Старейшей из «школ» того времени был натурализм — поздняя попытка буржуазного искусства проникнуть с помощью разума в тайну исторической действительности. Непосредственный контакт искусства с реальным миром был утрачен вместе с непомерно возросшим отчуждением социальной силы от человека — чертой, неотъемлемой от капитализма, но особенно грозно обозначившейся в монополистическую и подавно в империалистическую стадию его развития.

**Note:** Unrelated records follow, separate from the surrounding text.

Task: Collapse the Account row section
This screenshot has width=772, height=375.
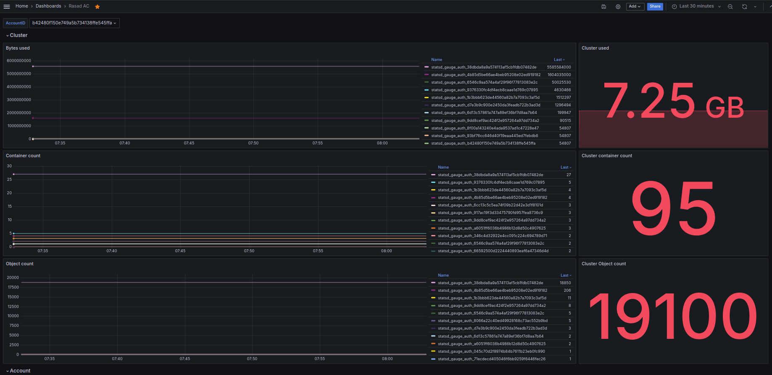Action: [x=20, y=371]
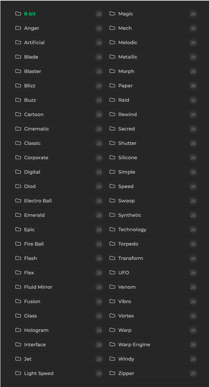
Task: Click the Warp Engine folder icon
Action: (112, 345)
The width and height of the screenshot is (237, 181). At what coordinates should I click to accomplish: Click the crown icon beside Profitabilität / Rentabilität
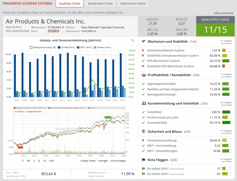click(x=144, y=75)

Натурализм, то есть прежде всего Золя, попытался восполнить эту утрату, обратившись к «последнему слову» тогдашней — буржуазной — науки: к социологическим теориям Ипполита Тэна и к учению о наследственности Клода Бернара, автора столь нашумевшего «Введения в экспериментальную медицину». Именно к этим «столпам позитивизма» восходит коренной недостаток натуралистического искусства — фетишизация «среды» и биологических законов наследственности. И все же рассудочные догмы натурализма не воспрепятствовали ни Золя, ни лучшим его соратникам уловить зорким глазом художника-реалиста многие характерные явления капиталистического мира, принимавшего все более зловещее обличье. Вопреки своей «позитивистской» вере в «буржуазный прогресс», автор «Жерминаля» (1885) с неподкупной правдивостью обрисовал трагическое положение пролетариата, более того, признал за ним право на восстание против своих угнетателей. Так или иначе, но ряд больших художников натуралистического и родственных ему направлений — Мопассан, Гонкуры, Ибсен и др. — сыграли выдающуюся роль в истории европейского критического реализма. Вместе с тем натурализм с его интересом к вопросам патологической наследственности порождал и такие литературные продукты, как роман Гюисманса «Au rebour» («Навыворот»), возвещавший новую эру воинствующего эстетизма и декадентства, эру любования «цветами зла» утонченной культуры «упадка».